說到這里的時候,溫如水的臉上露出厭惡的表情,他說,「你們猜不到,我們在找到趙林的人頭的時候,問她為什麼要把人頭留起來,你猜她說什麼?」
「說什麼?」白芍很好奇看起來柔弱的趙氏會做出什麼樣瘋狂的事。
「她把趙林的頭裝在一個酒罐子里,封好了放在井里,每天夜里她都會把趙林的頭拿出來,用筷子戳他的眼眶,用針把那蒼白的已經松懈的臉皮扎的像塞子一樣。我們找到人頭的時候差點都認不出來。
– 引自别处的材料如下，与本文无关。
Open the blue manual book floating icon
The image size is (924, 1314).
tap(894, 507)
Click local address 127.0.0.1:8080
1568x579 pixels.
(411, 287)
」一想到那恐怖的人頭,溫如水胃里一個勁往上翻酸水。
白芍一邊听著,一邊想象著趙氏用針扎趙林腦袋時的心情。
是絕望?還是終于得以解月兌的快感?
「沒有找到溫如玉的尸體麼?」夏冰陽對趙氏的心情不感興趣,他更感興趣的是溫如玉的尸體。
溫如水的臉色沉了一下,「沒有,趙氏說,溫如玉的尸體她拖到郊外埋起來了,黑燈瞎火的也看不見具體的地點,找起來有點費勁,總不能整個郊區都挖了一遍吧!」溫如水有些沮喪。
白芍知道,夏冰陽介入了案子,官府那方面必然會極力的配合,可是收索範圍很大,不僅費時又費力,難度很高。
「你有什麼辦法麼?」白芍扭頭看夏冰陽。
好似習慣性的,站在夏冰陽的身邊,她已經習慣的去征求他的意見,而她自己並不知道自己已經那麼的依賴一個人。
夏冰陽看了眼溫如水,「你去城里找幾條馴養過的狗,把溫如玉的衣服給他們聞一聞,然後放到西郊。」
「啊!我怎麼沒想到呢。」溫如水一拍大腿,轉身跑了出去。
屋子里再次靜了下來,白芍縮著身體不敢看他,挪著步子一點點往門口挪,眼看就要到門口的時候,夏冰陽伸手一把扣住她的手腕。
「別動。」夏冰陽制止她掙扎的動作,拉著她出了景菊苑往景梅苑走。